Harris goes on to explain what sugar tolerant yeast is and why it is so important that it is killed before honey is consumed.

“These yeasts are naturally occurring fungi that can survive in high sugar environments. These yeasts make spores, and the spores may be found in just about any honey on the planet. Fermentation produces ethanol and other chemicals as a by-product, which will sour and ruin honey,” Harris said.” If the fermentation is controlled, honey can be converted into mead – which is one of the oldest alcoholic beverages known in the world.”

So, beekeepers have learned that heating honey for short durations at key temperatures will kill the yeast and its spores without significantly damaging the honey itself. Therefore, it makes more sense for them to automatically heat their honey than it is to hope that it will not ferment before the consumer buys and eats the honey.

Alma Harris, Washington County Extension coordinator, said people with diabetes should be careful about thinking they can use honey as a substitute for natural sugar, or sucrose, that will not affect their blood sugar.

Harris said honey is a carbohydrate. The amount and type of carbohydrate consumed affects blood sugar levels. One tablespoon of honey contains at least 17 grams of carbohydrates. While that seems small, those carbohydrates add up depending on how much a person consumes in a day.

“Although honey cannot actually cure a sickness, it has a lot of antioxidants and has been associated with soothing the effects of the common cold, coughing, bronchitis, and sinuses problems,” she said.

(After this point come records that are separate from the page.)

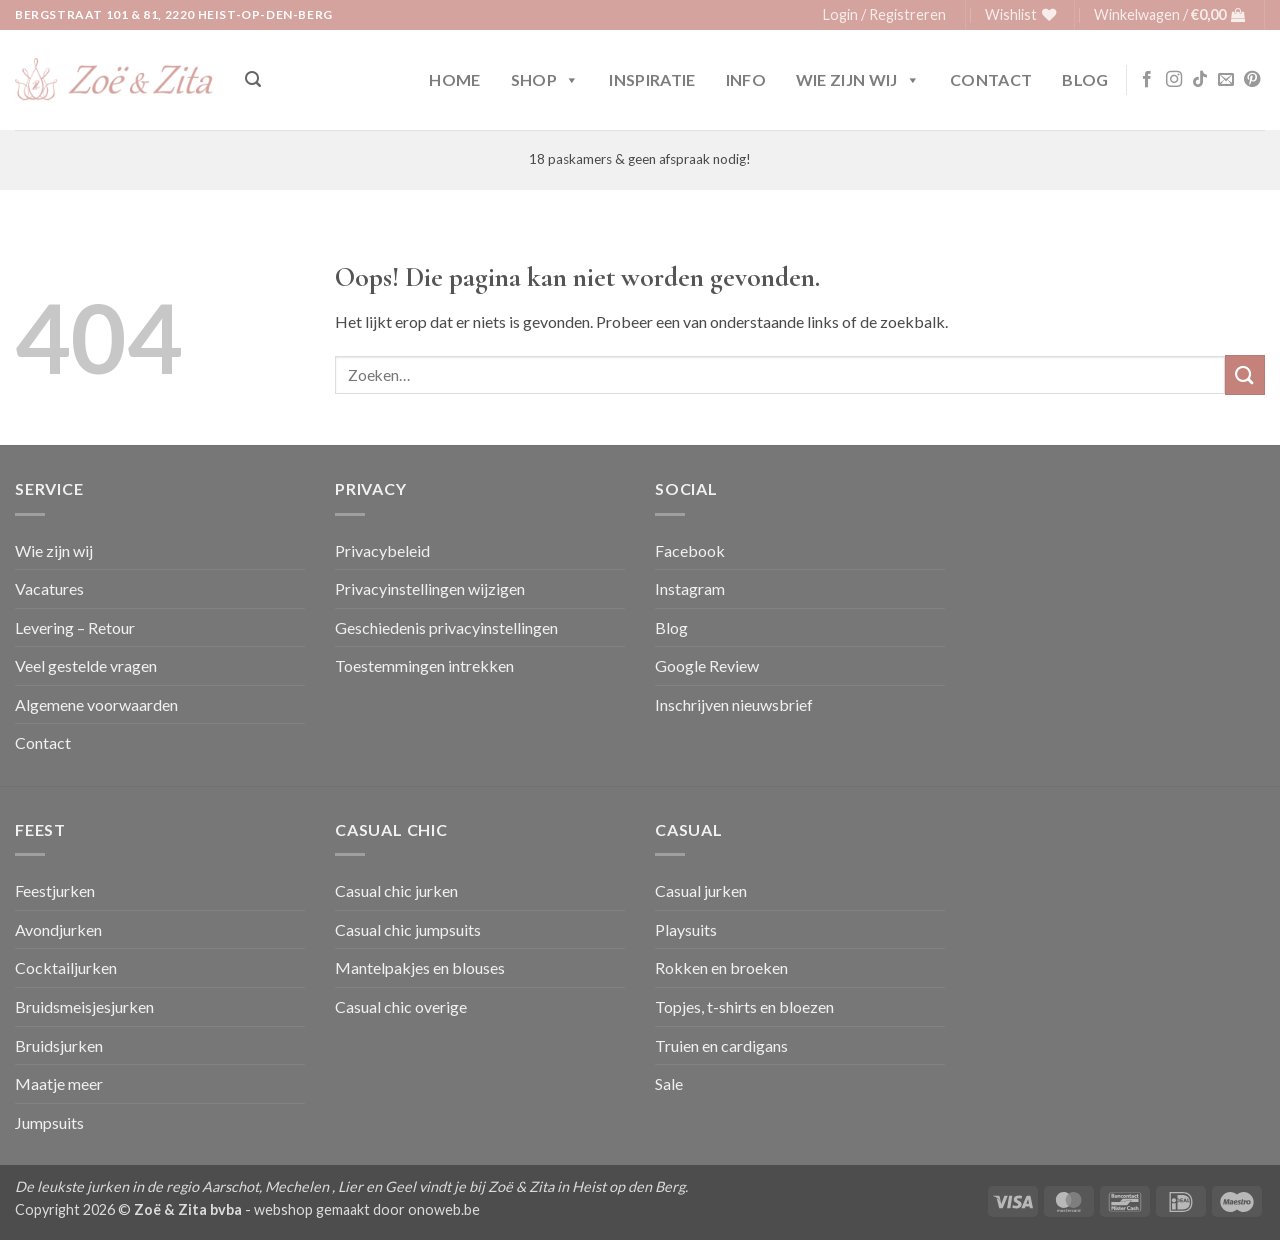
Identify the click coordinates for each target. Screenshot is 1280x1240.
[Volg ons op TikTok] (1200, 80)
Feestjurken (55, 890)
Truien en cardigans (721, 1045)
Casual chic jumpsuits (408, 929)
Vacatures (49, 588)
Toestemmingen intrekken (424, 665)
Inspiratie (652, 79)
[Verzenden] (1245, 374)
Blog (1085, 79)
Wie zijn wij (858, 80)
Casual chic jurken (396, 890)
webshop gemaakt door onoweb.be (367, 1209)
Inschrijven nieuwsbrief (734, 704)
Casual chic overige (401, 1006)
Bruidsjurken (59, 1045)
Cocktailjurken (66, 967)
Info (746, 79)
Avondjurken (58, 929)
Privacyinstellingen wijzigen (430, 588)
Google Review (707, 665)
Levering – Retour (75, 627)
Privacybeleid (382, 550)
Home (454, 79)
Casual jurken (701, 890)
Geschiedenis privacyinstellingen (446, 627)
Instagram (690, 588)
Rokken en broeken (721, 967)
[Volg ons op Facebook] (1147, 80)
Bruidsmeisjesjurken (84, 1006)
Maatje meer (59, 1083)
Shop (545, 80)
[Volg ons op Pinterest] (1252, 80)
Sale (669, 1083)
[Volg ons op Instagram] (1174, 80)
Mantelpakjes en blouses (420, 967)
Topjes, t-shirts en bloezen (744, 1006)
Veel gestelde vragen (86, 665)
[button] (884, 15)
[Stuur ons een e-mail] (1226, 80)
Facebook (690, 550)
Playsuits (686, 929)
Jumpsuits (49, 1122)
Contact (991, 79)
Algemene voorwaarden (96, 704)
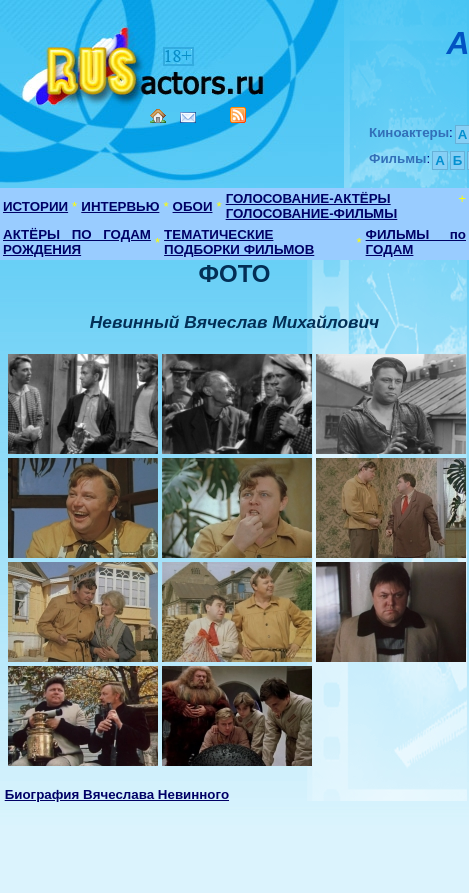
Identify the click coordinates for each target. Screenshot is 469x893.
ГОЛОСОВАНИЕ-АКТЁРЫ (308, 198)
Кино (145, 62)
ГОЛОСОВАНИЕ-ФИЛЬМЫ (312, 213)
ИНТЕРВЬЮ (120, 206)
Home (158, 116)
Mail (188, 117)
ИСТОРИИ (35, 206)
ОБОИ (193, 206)
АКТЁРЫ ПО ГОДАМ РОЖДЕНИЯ (77, 242)
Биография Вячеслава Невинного (117, 794)
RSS (238, 115)
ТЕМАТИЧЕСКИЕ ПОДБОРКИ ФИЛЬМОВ (239, 242)
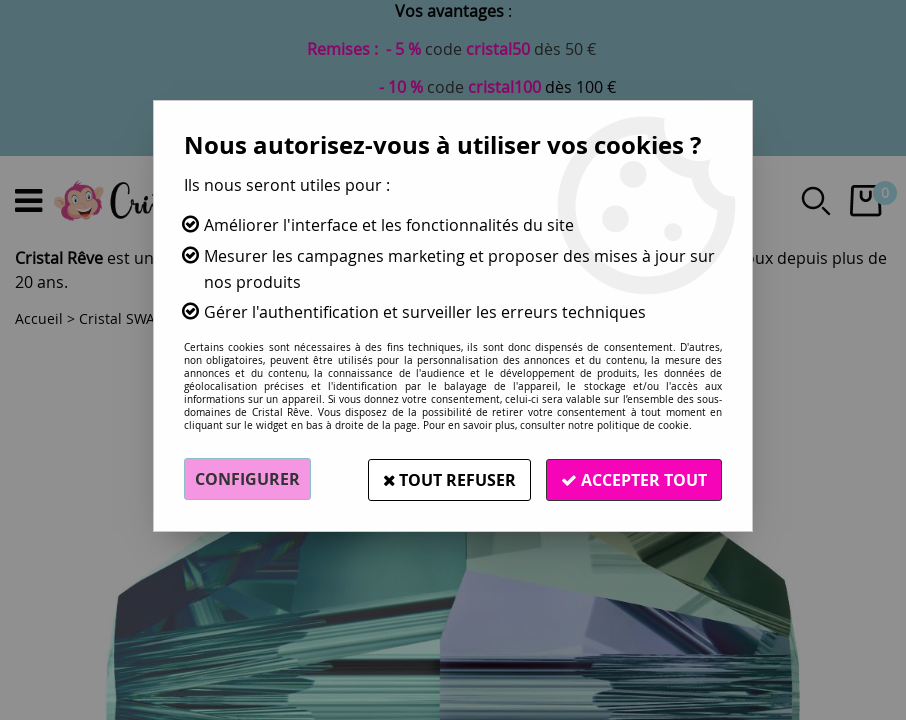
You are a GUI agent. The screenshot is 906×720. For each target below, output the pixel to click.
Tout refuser (446, 479)
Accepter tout (633, 479)
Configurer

Harris said using honey as a substitute for sugar requires changing measurements. Only three-fourths cup of honey equals one cup of sugar.

“When using honey in a recipe, the liquid has to be decreased by 2 tablespoons, and the temperature needs to be lowered by 25 degrees Fahrenheit,” Harris said.

“Honey is best used as a sweetener in smoothies, on unsweetened cereal and in hot tea,” she said.